Would you write out all of the entries below, exactly as they stand?

*** Source material ***

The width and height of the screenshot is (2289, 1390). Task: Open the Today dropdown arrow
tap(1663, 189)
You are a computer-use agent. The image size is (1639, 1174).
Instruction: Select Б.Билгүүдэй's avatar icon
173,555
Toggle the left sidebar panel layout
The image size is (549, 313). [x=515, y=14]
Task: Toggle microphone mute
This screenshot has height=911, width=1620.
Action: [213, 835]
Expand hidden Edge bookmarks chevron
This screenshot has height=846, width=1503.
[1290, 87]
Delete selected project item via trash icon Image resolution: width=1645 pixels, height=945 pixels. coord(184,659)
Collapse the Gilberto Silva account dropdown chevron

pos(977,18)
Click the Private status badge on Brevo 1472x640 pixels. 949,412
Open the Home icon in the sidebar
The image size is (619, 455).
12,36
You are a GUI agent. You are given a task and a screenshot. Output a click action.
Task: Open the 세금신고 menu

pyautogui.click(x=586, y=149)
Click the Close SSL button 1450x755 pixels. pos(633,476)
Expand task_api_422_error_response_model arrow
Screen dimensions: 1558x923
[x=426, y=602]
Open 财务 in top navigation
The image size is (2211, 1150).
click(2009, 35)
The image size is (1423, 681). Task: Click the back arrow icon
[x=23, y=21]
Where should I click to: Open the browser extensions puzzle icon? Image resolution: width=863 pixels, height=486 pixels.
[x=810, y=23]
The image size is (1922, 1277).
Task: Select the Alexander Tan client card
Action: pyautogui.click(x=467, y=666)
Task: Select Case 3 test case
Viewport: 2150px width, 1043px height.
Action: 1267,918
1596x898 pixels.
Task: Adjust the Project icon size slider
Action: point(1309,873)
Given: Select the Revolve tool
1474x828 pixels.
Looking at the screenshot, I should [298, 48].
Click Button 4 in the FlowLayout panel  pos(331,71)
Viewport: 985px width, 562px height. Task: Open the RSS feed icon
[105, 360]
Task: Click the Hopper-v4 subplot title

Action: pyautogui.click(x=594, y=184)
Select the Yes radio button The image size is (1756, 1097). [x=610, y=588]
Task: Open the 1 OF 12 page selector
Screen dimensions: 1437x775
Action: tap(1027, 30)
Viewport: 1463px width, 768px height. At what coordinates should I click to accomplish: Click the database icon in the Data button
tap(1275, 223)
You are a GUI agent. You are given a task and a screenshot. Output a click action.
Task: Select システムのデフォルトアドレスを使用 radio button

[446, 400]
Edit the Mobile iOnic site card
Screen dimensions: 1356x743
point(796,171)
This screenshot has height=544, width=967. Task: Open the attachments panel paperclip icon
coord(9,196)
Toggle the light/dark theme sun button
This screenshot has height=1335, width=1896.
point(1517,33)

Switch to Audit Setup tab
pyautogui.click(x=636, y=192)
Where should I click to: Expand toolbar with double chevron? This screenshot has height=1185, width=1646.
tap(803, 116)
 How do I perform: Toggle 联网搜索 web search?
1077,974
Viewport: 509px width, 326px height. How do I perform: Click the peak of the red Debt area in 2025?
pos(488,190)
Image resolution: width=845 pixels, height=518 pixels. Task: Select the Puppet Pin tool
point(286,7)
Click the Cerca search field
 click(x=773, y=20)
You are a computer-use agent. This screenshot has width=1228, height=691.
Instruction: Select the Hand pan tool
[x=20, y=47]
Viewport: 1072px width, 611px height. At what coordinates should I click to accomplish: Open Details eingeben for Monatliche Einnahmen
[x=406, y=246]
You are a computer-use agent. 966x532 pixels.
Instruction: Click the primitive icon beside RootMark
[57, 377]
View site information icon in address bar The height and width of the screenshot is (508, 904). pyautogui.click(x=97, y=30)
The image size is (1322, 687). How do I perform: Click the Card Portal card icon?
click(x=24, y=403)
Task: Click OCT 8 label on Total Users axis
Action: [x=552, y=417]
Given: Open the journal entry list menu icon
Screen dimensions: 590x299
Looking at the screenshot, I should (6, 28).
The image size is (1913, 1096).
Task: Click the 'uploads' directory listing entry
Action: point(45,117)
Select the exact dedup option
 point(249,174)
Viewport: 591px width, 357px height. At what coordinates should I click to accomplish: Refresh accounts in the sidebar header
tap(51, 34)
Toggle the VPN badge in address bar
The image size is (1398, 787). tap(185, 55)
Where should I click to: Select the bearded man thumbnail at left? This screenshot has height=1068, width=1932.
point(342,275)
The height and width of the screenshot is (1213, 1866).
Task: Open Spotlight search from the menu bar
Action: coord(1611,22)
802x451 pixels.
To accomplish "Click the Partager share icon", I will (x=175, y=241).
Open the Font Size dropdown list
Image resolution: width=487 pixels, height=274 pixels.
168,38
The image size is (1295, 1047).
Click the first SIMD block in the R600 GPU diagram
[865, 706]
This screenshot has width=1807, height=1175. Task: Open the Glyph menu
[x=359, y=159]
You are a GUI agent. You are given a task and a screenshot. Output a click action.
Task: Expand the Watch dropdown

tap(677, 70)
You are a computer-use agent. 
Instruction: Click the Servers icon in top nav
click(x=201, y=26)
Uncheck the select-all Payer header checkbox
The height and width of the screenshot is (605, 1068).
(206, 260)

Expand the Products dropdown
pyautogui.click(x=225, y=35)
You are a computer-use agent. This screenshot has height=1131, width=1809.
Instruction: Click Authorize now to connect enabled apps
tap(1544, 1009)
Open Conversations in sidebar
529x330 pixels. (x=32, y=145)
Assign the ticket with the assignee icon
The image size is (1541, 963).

*** End of Source material ***

> [Answer to this problem]:
The width and height of the screenshot is (2289, 1390). Task: Open the Today dropdown arrow
tap(1663, 189)
You are a computer-use agent. The image size is (1639, 1174).
Instruction: Select Б.Билгүүдэй's avatar icon
173,555
Toggle the left sidebar panel layout
The image size is (549, 313). [x=515, y=14]
Task: Toggle microphone mute
This screenshot has height=911, width=1620.
Action: [213, 835]
Expand hidden Edge bookmarks chevron
This screenshot has height=846, width=1503.
[1290, 87]
Delete selected project item via trash icon Image resolution: width=1645 pixels, height=945 pixels. coord(184,659)
Collapse the Gilberto Silva account dropdown chevron

pos(977,18)
Click the Private status badge on Brevo 1472x640 pixels. 949,412
Open the Home icon in the sidebar
The image size is (619, 455).
12,36
You are a GUI agent. You are given a task and a screenshot. Output a click action.
Task: Open the 세금신고 menu

pyautogui.click(x=586, y=149)
Click the Close SSL button 1450x755 pixels. pos(633,476)
Expand task_api_422_error_response_model arrow
Screen dimensions: 1558x923
[x=426, y=602]
Open 财务 in top navigation
The image size is (2211, 1150).
click(2009, 35)
The image size is (1423, 681). Task: Click the back arrow icon
[x=23, y=21]
Where should I click to: Open the browser extensions puzzle icon? Image resolution: width=863 pixels, height=486 pixels.
[x=810, y=23]
The image size is (1922, 1277).
Task: Select the Alexander Tan client card
Action: pyautogui.click(x=467, y=666)
Task: Select Case 3 test case
Viewport: 2150px width, 1043px height.
Action: 1267,918
1596x898 pixels.
Task: Adjust the Project icon size slider
Action: point(1309,873)
Given: Select the Revolve tool
1474x828 pixels.
Looking at the screenshot, I should [298, 48].
Click Button 4 in the FlowLayout panel  pos(331,71)
Viewport: 985px width, 562px height. Task: Open the RSS feed icon
[105, 360]
Task: Click the Hopper-v4 subplot title

Action: pyautogui.click(x=594, y=184)
Select the Yes radio button The image size is (1756, 1097). [x=610, y=588]
Task: Open the 1 OF 12 page selector
Screen dimensions: 1437x775
Action: tap(1027, 30)
Viewport: 1463px width, 768px height. At what coordinates should I click to accomplish: Click the database icon in the Data button
tap(1275, 223)
You are a GUI agent. You are given a task and a screenshot. Output a click action.
Task: Select システムのデフォルトアドレスを使用 radio button

[446, 400]
Edit the Mobile iOnic site card
Screen dimensions: 1356x743
point(796,171)
This screenshot has height=544, width=967. Task: Open the attachments panel paperclip icon
coord(9,196)
Toggle the light/dark theme sun button
This screenshot has height=1335, width=1896.
point(1517,33)

Switch to Audit Setup tab
pyautogui.click(x=636, y=192)
Where should I click to: Expand toolbar with double chevron? This screenshot has height=1185, width=1646.
tap(803, 116)
 How do I perform: Toggle 联网搜索 web search?
1077,974
Viewport: 509px width, 326px height. How do I perform: Click the peak of the red Debt area in 2025?
pos(488,190)
Image resolution: width=845 pixels, height=518 pixels. Task: Select the Puppet Pin tool
point(286,7)
Click the Cerca search field
 click(x=773, y=20)
You are a computer-use agent. This screenshot has width=1228, height=691.
Instruction: Select the Hand pan tool
[x=20, y=47]
Viewport: 1072px width, 611px height. At what coordinates should I click to accomplish: Open Details eingeben for Monatliche Einnahmen
[x=406, y=246]
You are a computer-use agent. 966x532 pixels.
Instruction: Click the primitive icon beside RootMark
[57, 377]
View site information icon in address bar The height and width of the screenshot is (508, 904). pyautogui.click(x=97, y=30)
The image size is (1322, 687). How do I perform: Click the Card Portal card icon?
click(x=24, y=403)
Task: Click OCT 8 label on Total Users axis
Action: [x=552, y=417]
Given: Open the journal entry list menu icon
Screen dimensions: 590x299
Looking at the screenshot, I should (6, 28).
The image size is (1913, 1096).
Task: Click the 'uploads' directory listing entry
Action: point(45,117)
Select the exact dedup option
 point(249,174)
Viewport: 591px width, 357px height. At what coordinates should I click to accomplish: Refresh accounts in the sidebar header
tap(51, 34)
Toggle the VPN badge in address bar
The image size is (1398, 787). tap(185, 55)
Where should I click to: Select the bearded man thumbnail at left? This screenshot has height=1068, width=1932.
point(342,275)
The height and width of the screenshot is (1213, 1866).
Task: Open Spotlight search from the menu bar
Action: coord(1611,22)
802x451 pixels.
To accomplish "Click the Partager share icon", I will (x=175, y=241).
Open the Font Size dropdown list
Image resolution: width=487 pixels, height=274 pixels.
168,38
The image size is (1295, 1047).
Click the first SIMD block in the R600 GPU diagram
[865, 706]
This screenshot has width=1807, height=1175. Task: Open the Glyph menu
[x=359, y=159]
You are a GUI agent. You are given a task and a screenshot. Output a click action.
Task: Expand the Watch dropdown

tap(677, 70)
You are a computer-use agent. 
Instruction: Click the Servers icon in top nav
click(x=201, y=26)
Uncheck the select-all Payer header checkbox
The height and width of the screenshot is (605, 1068).
(206, 260)

Expand the Products dropdown
pyautogui.click(x=225, y=35)
You are a computer-use agent. This screenshot has height=1131, width=1809.
Instruction: Click Authorize now to connect enabled apps
tap(1544, 1009)
Open Conversations in sidebar
529x330 pixels. (x=32, y=145)
Assign the ticket with the assignee icon
The image size is (1541, 963).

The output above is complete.